What is machine learning?
Machine learning is the field behind a great many of the artificial intelligence programmes that we encounter in daily life right now. It’s a method that AI tools use to acquire new information. Machine learning gives AI tools the ability to learn without being explicitly taught or programmed with new information, which makes all kinds of other things possible.
Not everything can be told to a computer in a programme, which explains why machine learning was invented. It’s simple to teach a computer to calculate, but to teach it to paint a picture or write a cover letter takes a different skill set entirely, one that can look at examples and reassemble the parts into a new whole.
How does machine learning train AI?
There are several machine learning protocols that programmers have developed that can teach AI tools how to do new things.

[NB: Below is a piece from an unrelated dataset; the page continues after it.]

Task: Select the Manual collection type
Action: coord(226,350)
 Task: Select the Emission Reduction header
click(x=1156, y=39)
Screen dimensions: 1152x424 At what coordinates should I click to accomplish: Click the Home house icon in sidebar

Even though this cuts down on programming time, it often results in increased training time for the AI tools, which are taught by feeding them a massive amount of data about whatever it is they’re supposed to be specialists at doing, then testing them and providing feedback. Artificial intelligence uses machine learning to synthesise the data and the results during its training period.

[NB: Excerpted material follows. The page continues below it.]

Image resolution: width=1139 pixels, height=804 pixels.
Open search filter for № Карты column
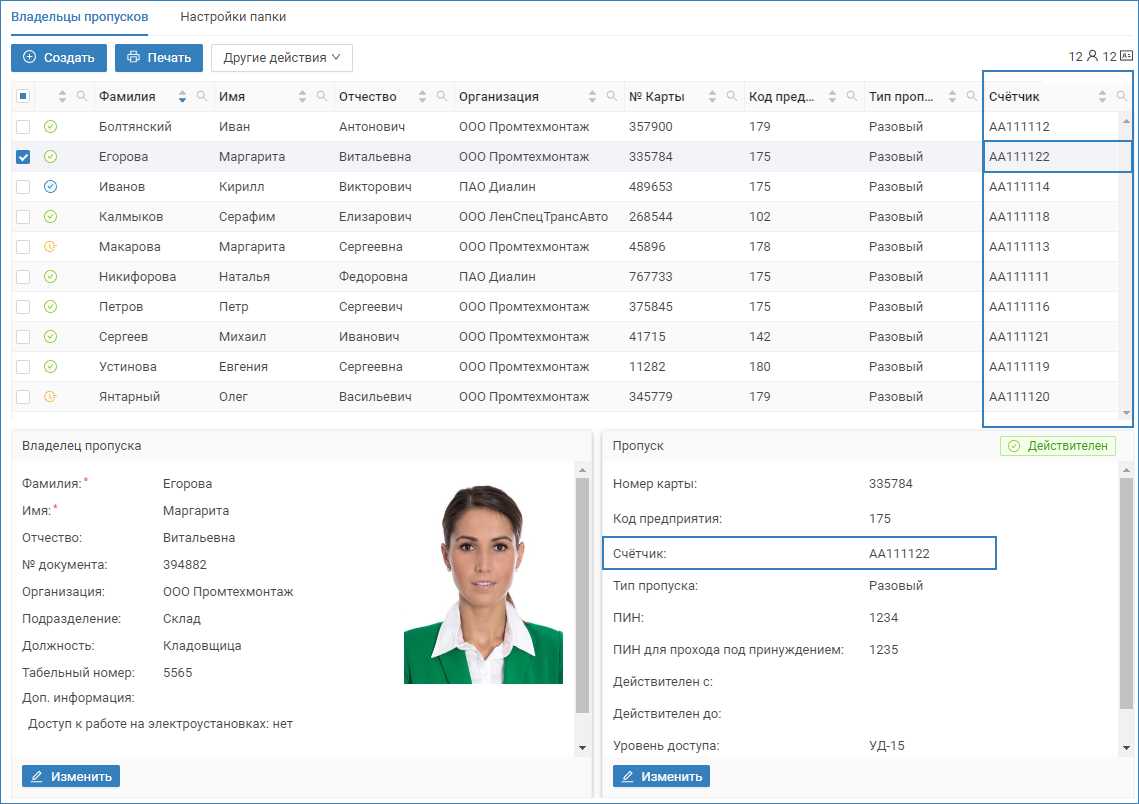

For example, if you had an AI tool that used machine learning to pick stocks, you might feed it historical data on a particular stock or the entire market, let it analyse that data, and then proceed to ask it to show you when the markets were poised for a bull run. You would then correct it when it gave you the wrong answers until it only provided correct answers.
That AI could then theoretically be used to predict upcoming bull runs, but its accuracy would only be as good as the data set it was provided, the training it received, and the machine learning algorithm that helped it learn.
Why does machine learning work to teach AI?
Machine learning helps AI tools better understand what they’re seeing by giving them a way to process so much data that it eventually correlates the patterns to the results they need to match. Again, if an AI tool were designed to help identify good stock picks from technical patterns, you could feed it tons and tons of technical data and show it when it’s correct. Because of its machine learning algorithms, it would eventually pick up the patterns.
This works much better for discrete data rather than more vague data that might be open to interpretation. If you took an AI programme trained on the London Stock Exchange and asked it for the best picks for tomorrow based on specific technical indicators, it would have a much easier task because the data is fairly discrete.
What is the black box in machine learning?
Although programmers often have some understanding of what their machine-learning algorithms are doing, sometimes they don’t. When they don’t know what’s happening inside the programme, even though the AI is getting the right answers, this is generally referred to as a “black box” or a “black box problem.”
The black box is exactly what it sounds like. It’s a missing piece of the puzzle. For programmers, it’s as if the AI tool is going into a room with black windows and figuring out solutions on its own. This isn’t what’s happening; AI tools may be smart, but they’re not sentient. Even so, the programme is clearly doing something unexplainable or untraceable due to its complex nature.
It’s important to understand not just that the programme can do a job but how it’s getting its answers. If a machine learning algorithm involves a black box, you can’t really be sure it’s always going to give you the right results. It might be correlating the wrong data, resulting in answers that are right most of the time for the wrong reasons.
For example, an AI tool trained to read medical imaging might understand what it’s seeing is a broken leg, or it might just figure out that the data it has is from a machine that generally detects broken legs. So when something vaguely leg-shaped appears, it might draw the conclusion that the leg was broken by correlating the machine and the general shape of the image rather than by identifying an actual break.